DUA PULUH SATU

742 81 31
                                    

"Jadi, Juanda memutuskan secara sepihak untuk menikah lagi?"

Itu adalah kalimat pembuka percakapan mereka di jam dua siang ini setelah sepuluh menit yang lalu mereka -- Muara, Tina dan Fina -- sampai dan lima menit setelahnya disuguhi jus jeruk dingin.

Muara mengangguk kaku. Tak mengira kalau kalimat pembuka dari ibu mertuanya malah bukan berupa kalimat pembuka. Melainkan, langsung tembak jedor ke sasaran?

"Mua ga tau kalau Mas Juan sama mbak Tiara sudah merencanakan pernikahan sebelumnya. Baru tau beberapa waktu lalu saat tak sengaja mendengar berita yang berseliweran."

"Juanda? Sungguhan seperti itu?"

Muara mengangguk kaku.

"Memang sama seperti Papanya. Mama ga tau mimpi apa Juanda sampai berani nekat ingin memadu kamu."

"Maaf, Ma."

"Kenapa jadi kamu yang minta maaf? Mama juga sudah memanggil Juanda, biar dia bilang langsung sama kamu."

Muara melotot terkejut. Melirik pada Tina dan Fina yang mengangguk kearahnya masih dengan senyum di wajah keduanya. Seakan mengatakan kalau yang dilakukan ibu mertuanya adalah sebuah kebenaran yang memang sudah seharusnya dilakukan.

"Aku hamil."

"Bagus dong. Hah? Hamil?!" Ganya melotot tanpa sadar. "Kamu hamil, Mua?"

Muara menunduk takut, secara tidak langsung pelototan ibu mertuanya itu tanda tidak suka kan? Atau tanda tidak menyetujui? Aduh, Muara takut pokoknya.

"Aku hamil, Ma. Jalan empat minggu."

"Juanda memang brengsek. Nyesel Mama ngga nyuruh dia benci Papanya. Bajingan seperti Papanya kok dijadikan panutan."

Ucapan kasar Ganya mau tak mau membuat Tina dan Fina takjub. Demi apapun Mama Ganya keren dimata mereka sekarang.

"Mama." Muara memanggil Ganya pelan.

Mendengar panggilan lirih itu, Ganya mengalihkan perhatiannya dari ponsel yang sedang menampilkan panggilan untuk Juanda kepada Muara.

"Kenapa sayang?"

"Muara... Mua mau ngajuin gugatan cerai ke Mas Juan. Boleh?"

"Atas dasar?"

"Atas dasar, apa yang akan Mama lihat sekarang."

Muara berucap tegas sambil menoleh kearah pintu masuk dan yang lainnya serta merta mengikuti gerakan Muara. Mata mereka -- kecuali Muara -- melotot tak percaya kala melihat dua orang yang barus aja masuk ke dalam ruangan yang mereka tempati sekarang.

Itu sungguhan Juanda dan... Tiara?

Dalam hati Fina bertepuk tangan. Mengapresiasi keberanian Juanda menggandeng langsung selingkuhannya ke depan Mamanya. Jadi sambil duduk bersandar santai, Fina siap menonton drama yang akan tersaji kurang dari lima menit lagi dihadapannya.
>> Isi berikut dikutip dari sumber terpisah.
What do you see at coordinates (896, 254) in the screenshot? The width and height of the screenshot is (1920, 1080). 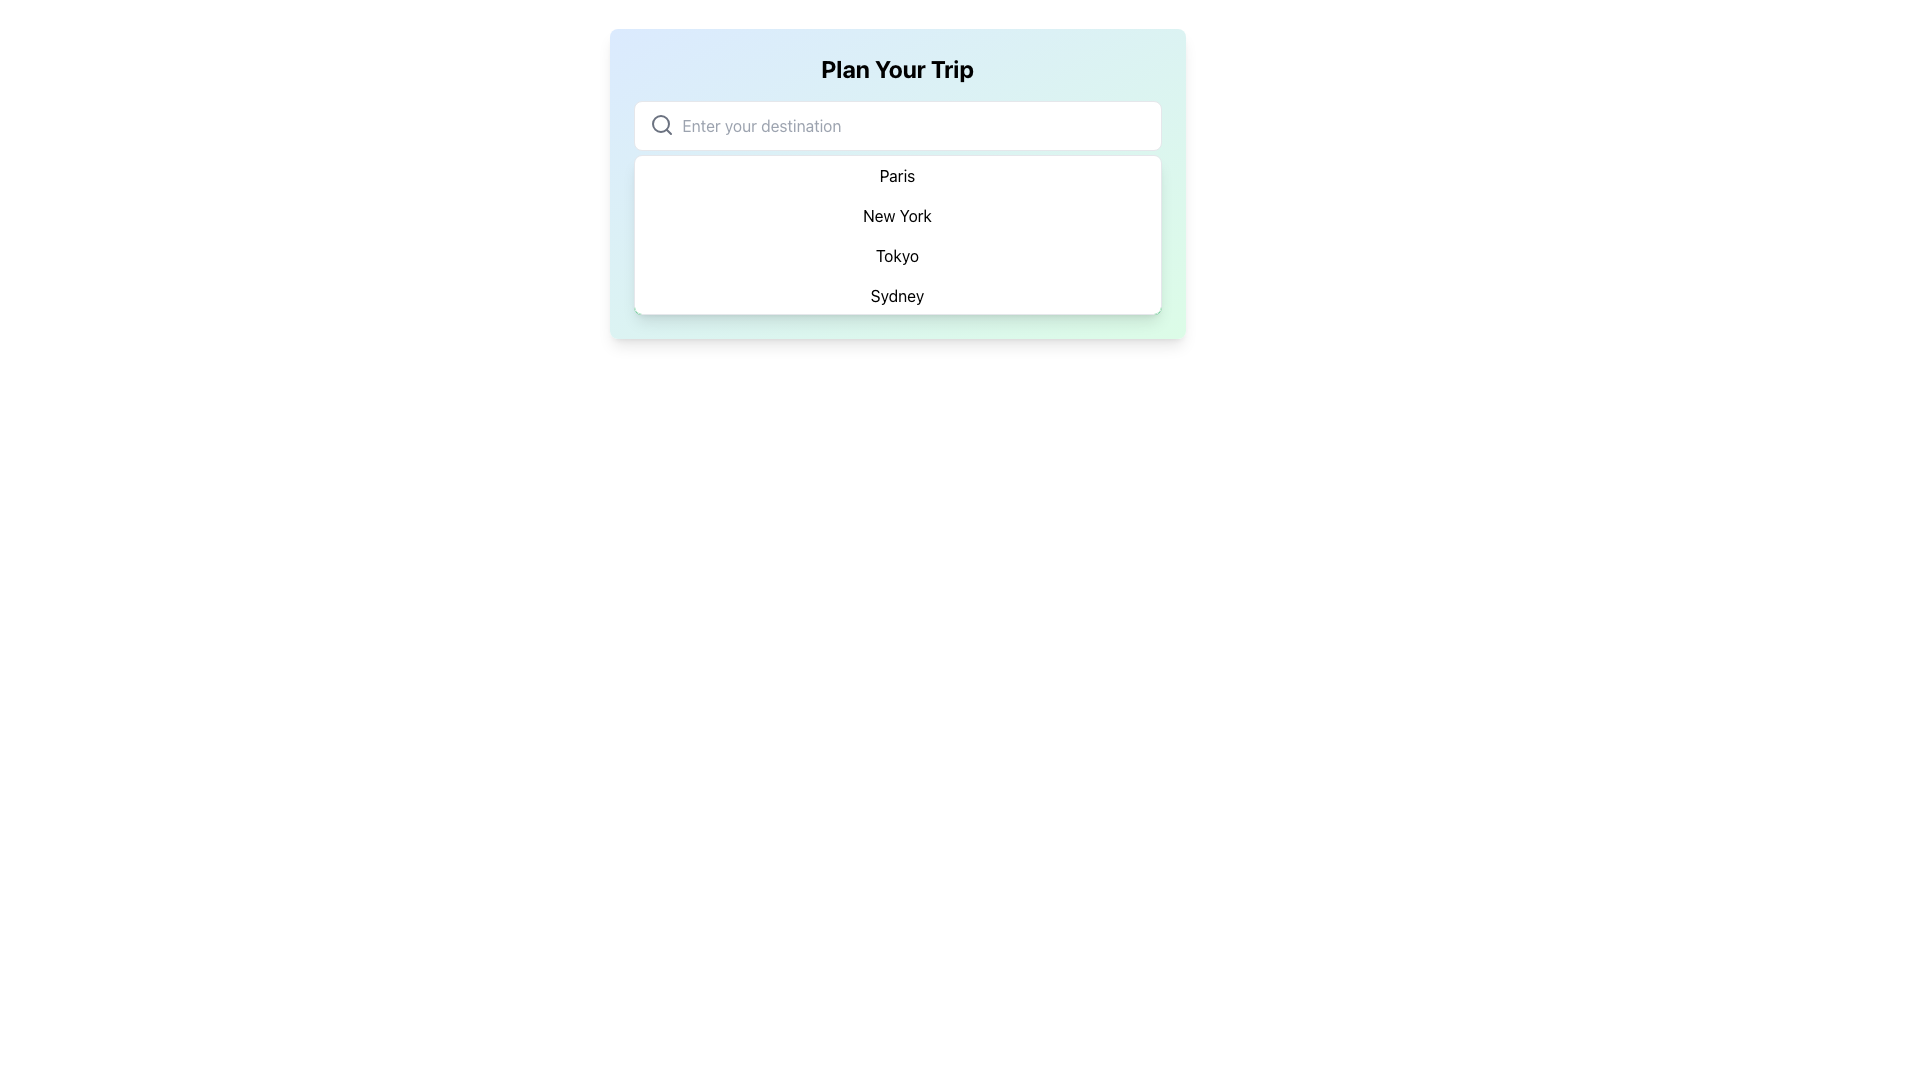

"Wah, Juanda Putra Anggaragung? Ini betulan kamu?" Mama Ganya masih melotot tak percaya. Anaknya ini sungguhan menggandeng wanita lain pulang ke rumahnya?

"Selamat siang, Mas." Yang ini Muara, dia berucap sambil bangkit dan meraih tangan kanan Juanda untuk kemudian dikecupnya. Btw itu namanya salim.

Muara kembali duduk setelah sebelumnya melemparkan senyum pada Tiara yang memandangnya tak suka. "Silahkan duduk, Mas, Mbak."

Juanda mendudukkan dirinya di sofa panjang yang masih kosong dengan posisinya bersebelahan dengan Muara. Muara tersenyum sinis pada Tiara yang makin memandangnya tajam sebelum ikut duduk di sofa single sebelah Ganya.